What is the popular form of Unix on Intel? It's Linux! We have a lot of customers who have both, and while we have about 65 or 70 percent of the server business, Linux has about 20 percent and other forms of Unix have the other 10 percent. At the end of the day we understand there's going to be Unix on Intel, and therefore Linux, for the long foreseeable future.
Therefore our job has got to be to help our customers get interoperability. And of course all vendors secretly are wondering when they do interoperability, did I do something that's going to help me win more of their customers? Or something that's going to help them win more of my own customers? Of course you don't know for years after! But interoperability is always good for the customer and it's important! And we know customers want the interoperability that the hands showed between the Windows world and the Linux world!
We've had an issue, a problem that we've had to confront, which is because of the way the GPL works, and because open source Linux does not come from a company - Linux comes from the community - the fact that that product uses our patented intellectual property is a problem for our shareholders! We spend $7 billion a year on R&D! Our shareholders expect us to protect or license or get economic benefit from our patented innovations! So how do we somehow get the appropriate economic return for our patented innovation and how do we do interoperability? The truth is because of the complex licensing around the GPL we actually didn't want to do one without the other!

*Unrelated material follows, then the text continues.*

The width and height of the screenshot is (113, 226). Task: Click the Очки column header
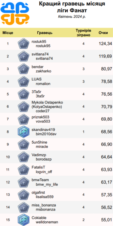(x=103, y=33)
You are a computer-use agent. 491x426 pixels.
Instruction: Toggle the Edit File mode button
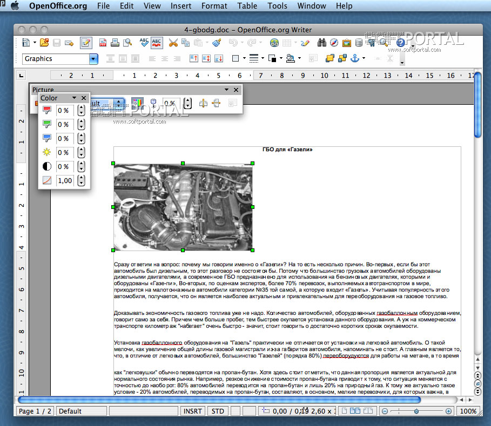point(86,42)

What we were able to craft with a lot of hard work with Novell was an agreement essentially where we would do the technical work in a variety of different areas to improve interoperability between the two environments. And we agreed on a - we call it an IP bridge: essentially an arrangement under which they pay us some money for the right to tell the customer that anybody who uses SuSE Linux is appropriately covered.
There will be no patent issues. They've appropriately compensated Microsoft for our intellectual property, which is important to us. In a sense you could say anybody who has got Linux in their data center today sort of has an undisclosed balance sheet liability! Because it's not just Microsoft patents - because of the way open source works, there's nobody who's been able to do patent coverage or patent indemnification behind that!

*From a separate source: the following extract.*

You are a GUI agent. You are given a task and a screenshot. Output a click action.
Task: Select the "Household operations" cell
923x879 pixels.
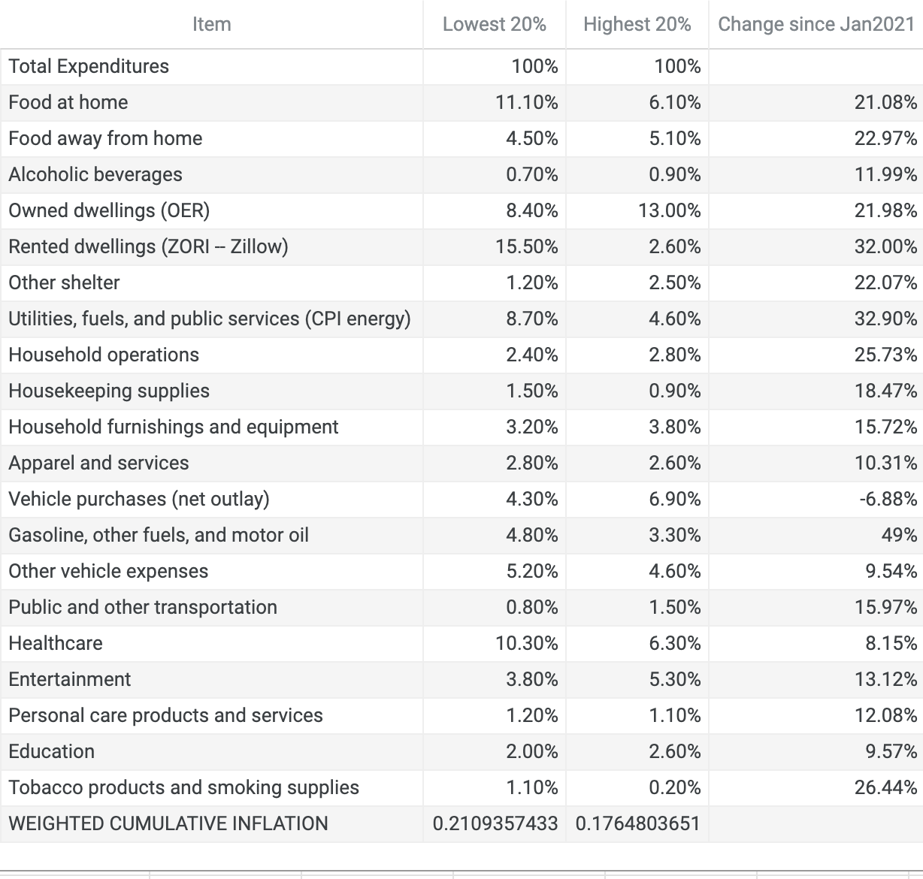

So we built a technology bridge, and we built an IP bridge and a commercial framework that supports that. Novell said to us 'hey look if you're serious about this stuff you better help us promote SuSE Linux'. To which we said 'you know we're trying to sell Windows, that's what we do for a living, Windows Windows Windows baby, we don't do Linux that way here'.
What we agreed - which is true - is we'll continue to try to grow Windows share at the expense of Linux. That's kind of our job! But to the degree that people are going to deploy Linux, we want SuSE Linux to have the highest percent share of that, because only a customer who has SuSE Linux actually has paid properly for the use of intellectual property from Microsoft!
And we took a quota, you could say, to help them sell so much SuSE Linux. That's part of the deal! We're willing to do the same deal with Red Hat and other Linux distributors - it's not an exclusive thing! But after a few years of working on this problem, Novell actually saw the business opportunity because there's so many customers who say 'hey look we don't want problems, we don't want any intellectual property problem or anything else, there's just a variety of workloads where we today feel like we want to run Linux, please help us Microsoft and please work with the distributors to solve this problem, don't come try to license this individually'. So customer push drove us to where we got.
But we haven't lost our - well, you asked whether we'd sold out. I'll let you decide at this stage. We have been customer focused!